# I drove a Tesla Model S



## OBS3SSION (Oct 1, 2002)

K-A said:


> Checked out another Tesla today and this one had much better fit/finish than the last one I saw. I guess you can therefore add "inconsistent" to my previous list. However, good news for me is that I now am warming up to the car a lot more, considering the details tell me a very big story.


I think what you're seeing there is the Tesla factory learning how to make cars. Each day/week/month there will be improvements. The Model S is very much an early adopter's car. While I wouldn't say it's a "prototype", it is still in a constant state of development. I like it for what it is and what it represents for future tech.

And again on the looks; completely subjective. I like the Model S up close and from a distance. I think most of BMW's designs in the past 10 years have looked bloated and flaccid.


----------



## K-A (Nov 12, 2010)

OBS3SSION said:


> I think what you're seeing there is the Tesla factory learning how to make cars. Each day/week/month there will be improvements. The Model S is very much an early adopter's car. While I wouldn't say it's a "prototype", it is still in a constant state of development. I like it for what it is and what it represents for future tech.


This is true. It's what I was talking about with the salesman as well.

I just bought some TSLA stock after they reported results (should have bought it at $40 as initially planned but decided I wanted to see if their results were hype or solid, unfortunately stock has almost doubled since then).

The jury has been out, but I think they're the real deal within this industry. Either they won't be around in the future, or they will be huge, not much middle ground between there.

What I like about Tesla is an Apple-like mentality in how they're going their own way in revolutionizing a sector of American corporate culture, though obviously in the very beginning stages of it. And like Apple, they're proving in a particular sector that Americans don't only make junk, when those sectors were beforehand overrun with American companies that did make junk.


----------



## E36 Phantom (Apr 3, 2007)

You bought what? Buy the rumor, sell the news! We're above most analysts price target right now, I hope it holds for your sake. I had $60 strike calls, sold them this morning for a 500% return. That was fun. 


Anyway, I think it's an astounding car. Does it have some room to grow, of course, but it's a great car and I'd love one. Perhaps I'm biased being born and raised in the city where their plant is, but I've seen some incredible things from them. Had a contact at the plant that took me on a VIP tour of sorts, the kind that involved chatting with his buddies, walking across production lines, etc. It was amazing to watch, their plant is incredible. And yes, they are still figuring out how to mass produce vehicles. 

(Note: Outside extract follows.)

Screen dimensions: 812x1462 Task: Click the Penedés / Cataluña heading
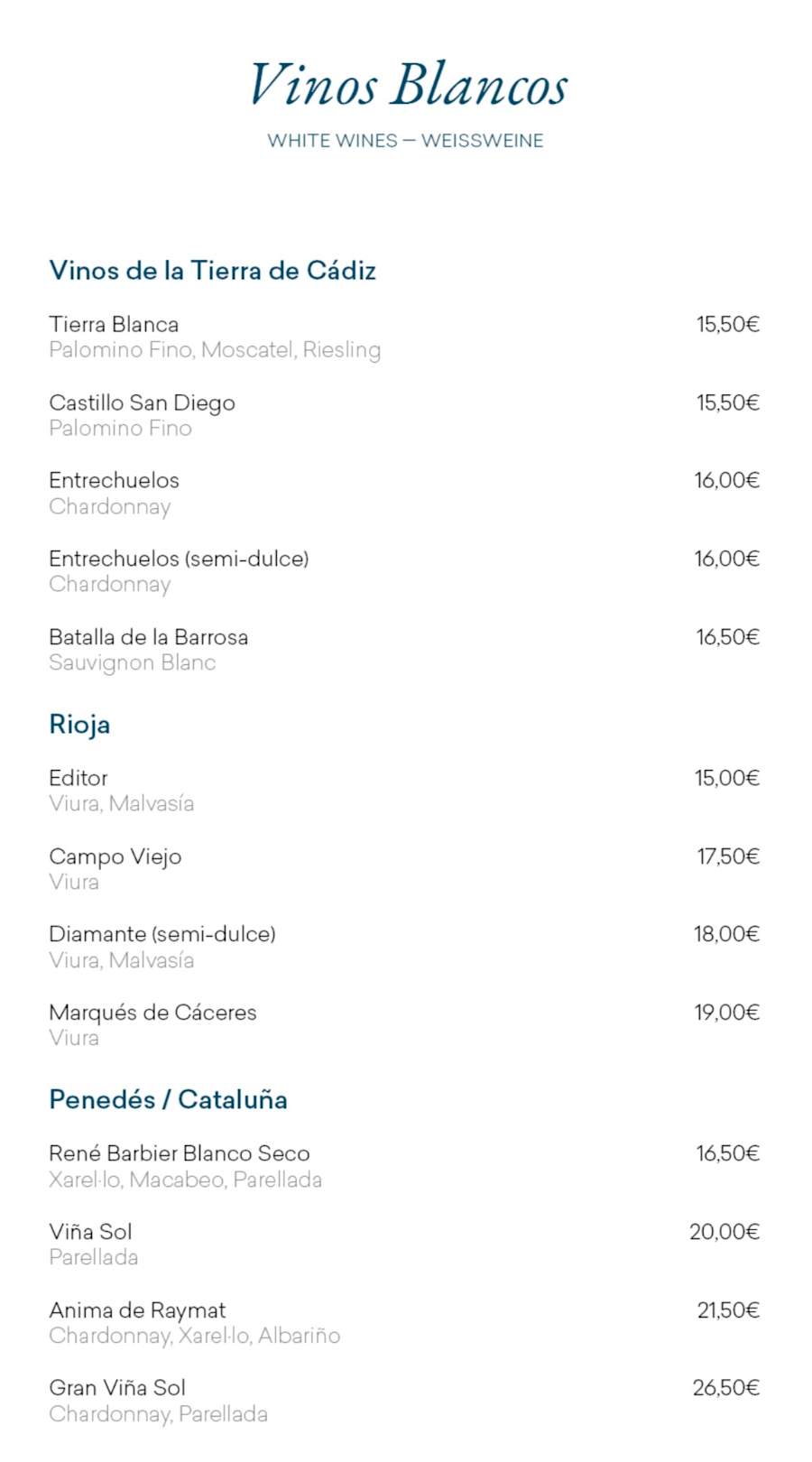168,1100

I do believe you'll see fit and finish issues improve as the workforce improves and learns. From what I saw, people there were much more diligent and interested in doing real work than they were when it was NUMMI. It helps that the workforce is now NON-Union. It's also much younger, so I think there is a learning curve in that regard as well. Give em time. :thumbup:


----------



## swajames (Jan 16, 2005)

Opinion will vary on the source, but the Model S just got the best ever score from Consumer Reports

http://money.cnn.com/2013/05/09/autos/tesla-model-s-consumer-reports/index.html?hpt=hp_t3

"Consumer Reports is calling the Tesla Model S the best car it has ever tested. The Model S, an all-electric plug-in car, earned a score of 99 out of a possible 100 in the magazine's tests.
The score would have been higher but for the fact that the all-electric car does need to stop and recharge during extremely long-distance drives."


----------



## K-A (Nov 12, 2010)

E36 Phantom said:


> You bought what? Buy the rumor, sell the news! We're above most analysts price target right now, I hope it holds for your sake. I had $60 strike calls, sold them this morning for a 500% return. That was fun.
> 
> Anyway, I think it's an astounding car. Does it have some room to grow, of course, but it's a great car and I'd love one. Perhaps I'm biased being born and raised in the city where their plant is, but I've seen some incredible things from them. Had a contact at the plant that took me on a VIP tour of sorts, the kind that involved chatting with his buddies, walking across production lines, etc. It was amazing to watch, their plant is incredible. And yes, they are still figuring out how to mass produce vehicles.
> 
> I do believe you'll see fit and finish issues improve as the workforce improves and learns. From what I saw, people there were much more diligent and interested in doing real work than they were when it was NUMMI. It helps that the workforce is now NON-Union. It's also much younger, so I think there is a learning curve in that regard as well. Give em time. :thumbup:


Yup, my sell ordered triggered while I was sleeping and I sold just over $75 (which happened to be around the highest price of the day). I don't have the stomach for Options, and was feeling all good about my $6 per share score in a few hours of work! Lol. Good for you on that 500%. 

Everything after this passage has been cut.